**Records supplied**
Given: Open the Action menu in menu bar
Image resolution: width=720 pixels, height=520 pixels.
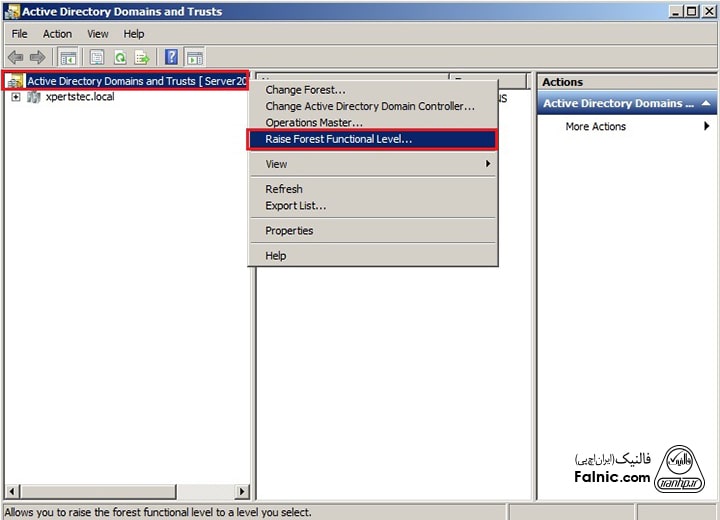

==

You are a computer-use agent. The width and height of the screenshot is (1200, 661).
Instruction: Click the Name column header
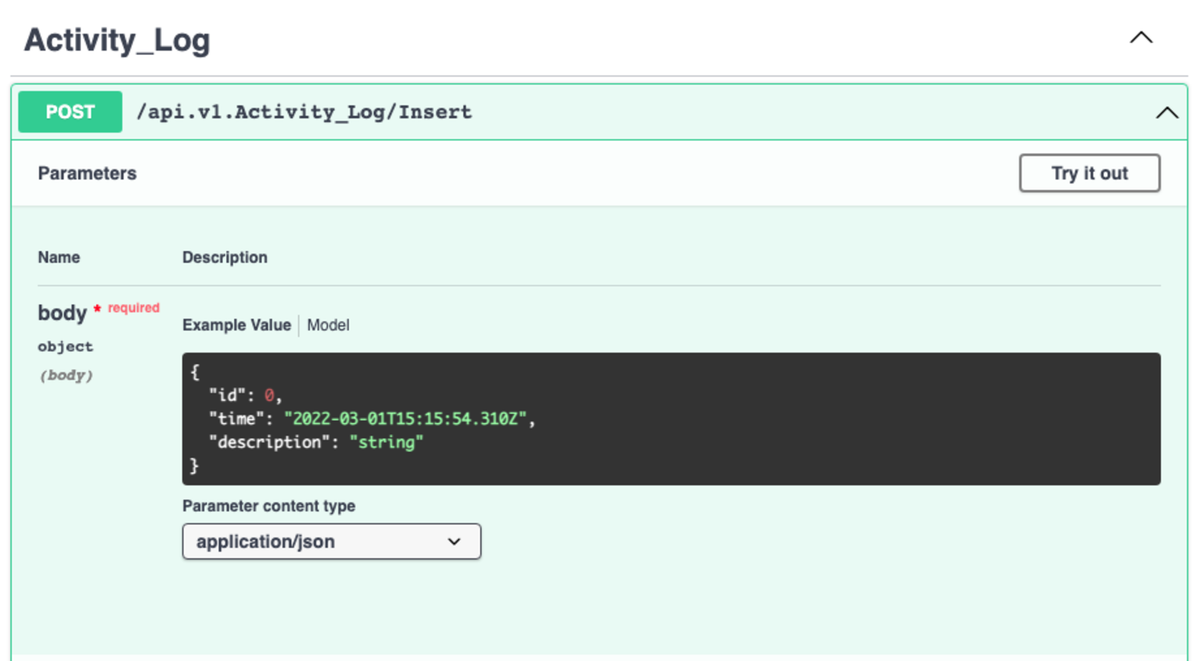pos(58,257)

**Problem to solve**
Extract exactly and only the lines above from the line containing "Given: Open the Action menu in menu bar" through the line containing "Image resolution: width=720", both end lines included.

**Exercise result**
Given: Open the Action menu in menu bar
Image resolution: width=720 pixels, height=520 pixels.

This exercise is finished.